Apollo’s CEO spoke of the way in which European governments and firms increasingly seek private groups of capital to compete more successfully within their high-technology industries of high technology. But regulation remains a hindrance, and there is also the self-destructive dynamic Rowan identifies as a “diplomacy of regulatory exhaustion” that contradicts the stated European aim of greater economic independence and technological sovereignty.
Specific regulatory issues for European markets
- Excessive compliance constrains private capital deployment
- Disaggregated national regulations impose operational complexity
- Risk-averse steps discourage investment and innovation
- Bureaucratic systems discourage market development initiatives
Why Apollo believes there is a massive opportunity despite regulatory concerns
While he denounces regulatory policy in Europe, Rowan acknowledges good opportunities in regional markets. Apollo sees opportunity at $15 trillion for family wealth in Europe and the Middle East, or a humongous market opportunity for private capital managers. Apollo has just initiated three new private capital funds to target rich individual investors in Europe to take private credit, diversified credit, and private markets secondaries.
These emerging wealthy demand at least a €10,000 investment, with five percent quarterly redemption caps and monthly capital contributions. This calculated step places Apollo directly in competition with other giant companies like Blackstone and Ares Management, which similarly target affluent European citizens with the same amount.
“I do see Europe to a large degree in conflict with itself when it comes to financial regulation. You have politically all the indications of embracing risk-taking, equitisation, and private markets. [But] when it comes to regulation, not so much” – Marc Rowan
European private market competitive landscape
Apollo has to compete with tough competition from established incumbent operators in European markets. Blackstone’s ECRED fund manages €2.7 billion of assets, and Ares’ equivalent fund manages €4.6 billion, illustrating the enormous size of established market operators and competitive forces Apollo has to contend with.

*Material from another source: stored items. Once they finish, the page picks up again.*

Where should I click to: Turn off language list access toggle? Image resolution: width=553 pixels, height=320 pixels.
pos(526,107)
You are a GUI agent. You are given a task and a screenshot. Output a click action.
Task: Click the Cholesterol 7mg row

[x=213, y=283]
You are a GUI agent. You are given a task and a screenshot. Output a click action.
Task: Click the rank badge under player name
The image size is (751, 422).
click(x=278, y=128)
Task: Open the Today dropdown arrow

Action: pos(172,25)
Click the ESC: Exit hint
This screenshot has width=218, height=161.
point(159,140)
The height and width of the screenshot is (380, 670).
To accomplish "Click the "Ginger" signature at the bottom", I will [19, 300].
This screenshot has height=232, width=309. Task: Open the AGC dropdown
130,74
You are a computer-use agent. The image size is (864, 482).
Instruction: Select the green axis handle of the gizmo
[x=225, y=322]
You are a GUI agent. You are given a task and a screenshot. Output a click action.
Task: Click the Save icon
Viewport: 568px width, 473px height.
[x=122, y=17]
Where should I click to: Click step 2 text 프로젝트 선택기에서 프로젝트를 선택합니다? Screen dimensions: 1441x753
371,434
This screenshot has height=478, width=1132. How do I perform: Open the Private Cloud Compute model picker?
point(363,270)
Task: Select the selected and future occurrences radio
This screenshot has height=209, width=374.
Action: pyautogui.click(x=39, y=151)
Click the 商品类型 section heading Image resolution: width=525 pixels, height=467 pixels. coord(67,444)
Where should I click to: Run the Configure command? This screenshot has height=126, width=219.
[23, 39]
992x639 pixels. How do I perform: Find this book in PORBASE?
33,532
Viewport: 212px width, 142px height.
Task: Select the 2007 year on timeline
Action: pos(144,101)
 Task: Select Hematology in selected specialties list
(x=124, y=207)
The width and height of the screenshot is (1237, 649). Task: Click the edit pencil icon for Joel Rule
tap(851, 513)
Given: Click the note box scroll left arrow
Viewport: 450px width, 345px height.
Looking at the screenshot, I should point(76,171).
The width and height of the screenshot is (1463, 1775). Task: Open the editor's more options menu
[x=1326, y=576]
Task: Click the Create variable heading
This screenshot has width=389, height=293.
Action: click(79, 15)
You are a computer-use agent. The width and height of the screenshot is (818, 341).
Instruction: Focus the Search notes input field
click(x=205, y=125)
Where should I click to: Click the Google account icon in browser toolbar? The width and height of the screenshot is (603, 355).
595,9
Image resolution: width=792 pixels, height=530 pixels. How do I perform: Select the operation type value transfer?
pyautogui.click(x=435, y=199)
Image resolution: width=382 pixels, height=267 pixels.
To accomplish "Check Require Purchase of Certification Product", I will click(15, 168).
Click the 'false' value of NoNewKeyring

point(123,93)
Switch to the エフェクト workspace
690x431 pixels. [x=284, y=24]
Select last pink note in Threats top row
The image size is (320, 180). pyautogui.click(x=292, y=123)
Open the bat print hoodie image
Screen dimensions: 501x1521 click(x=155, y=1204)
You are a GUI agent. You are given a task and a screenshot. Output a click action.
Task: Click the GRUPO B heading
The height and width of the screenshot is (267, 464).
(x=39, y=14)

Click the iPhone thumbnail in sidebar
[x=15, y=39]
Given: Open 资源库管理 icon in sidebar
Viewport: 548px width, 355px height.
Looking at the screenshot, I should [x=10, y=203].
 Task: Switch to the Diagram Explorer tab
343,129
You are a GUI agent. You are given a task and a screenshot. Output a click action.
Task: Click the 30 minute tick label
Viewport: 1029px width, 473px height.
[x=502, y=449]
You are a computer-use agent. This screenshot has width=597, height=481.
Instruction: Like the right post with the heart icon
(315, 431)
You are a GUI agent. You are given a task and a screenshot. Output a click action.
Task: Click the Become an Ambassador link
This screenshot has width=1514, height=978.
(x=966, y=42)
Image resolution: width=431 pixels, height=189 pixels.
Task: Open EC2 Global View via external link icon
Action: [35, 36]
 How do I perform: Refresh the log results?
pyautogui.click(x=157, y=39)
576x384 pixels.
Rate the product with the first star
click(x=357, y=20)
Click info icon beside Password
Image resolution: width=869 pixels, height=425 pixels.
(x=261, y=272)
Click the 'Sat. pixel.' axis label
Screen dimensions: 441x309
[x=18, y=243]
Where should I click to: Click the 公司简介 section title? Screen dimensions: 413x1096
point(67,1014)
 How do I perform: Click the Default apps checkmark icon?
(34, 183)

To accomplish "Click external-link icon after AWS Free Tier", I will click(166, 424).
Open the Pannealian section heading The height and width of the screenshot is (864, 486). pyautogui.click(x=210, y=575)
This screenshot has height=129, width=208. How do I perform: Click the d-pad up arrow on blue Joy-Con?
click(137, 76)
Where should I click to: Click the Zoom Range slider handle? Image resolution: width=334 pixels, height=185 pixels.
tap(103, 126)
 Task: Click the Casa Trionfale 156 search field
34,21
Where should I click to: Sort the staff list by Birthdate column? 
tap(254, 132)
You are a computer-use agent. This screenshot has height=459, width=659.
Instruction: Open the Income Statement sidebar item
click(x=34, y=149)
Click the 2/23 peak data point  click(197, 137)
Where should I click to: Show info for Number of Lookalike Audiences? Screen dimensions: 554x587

What Europe needs to unlock private capital potential
Rowan is of the view that European leaders have to bridge the gap between political rhetoric and regulatory action in pursuit of their economic dreams. The continent needs huge amounts of capital to construct self-paying infrastructure, defense, and technological supremacy, but existing regulatory regimes are getting in the way of private capital flows necessary to achieve that.
Ex-European Central Bank president Mario Draghi had previously warned of an “existential threat” if Europe didn’t increase productivity and competitiveness. Rowan estimates that if Europe can overcome its regulatory issues, the continent may see far more explosive growth in private capital usage than the United States, primarily due to greater demand for this type of investment from European economies.
Investment requirements across key sectors
| Sector | Capital Needs | Current Barriers |
|---|---|---|
| Technology Infrastructure | €500+ billion | Regulatory fragmentation |
| Defense Systems | €300+ billion | Risk-averse policies |
| Energy Transition | €1+ trillion | Compliance complexity |
Apollo’s expansion into European markets reflects broader industry recognition that, despite regulatory challenges, the region offers compelling long-term opportunities for private capital deployment. Success will depend on Europe’s ability to align its regulatory framework with its stated economic objectives and competitive aspirations.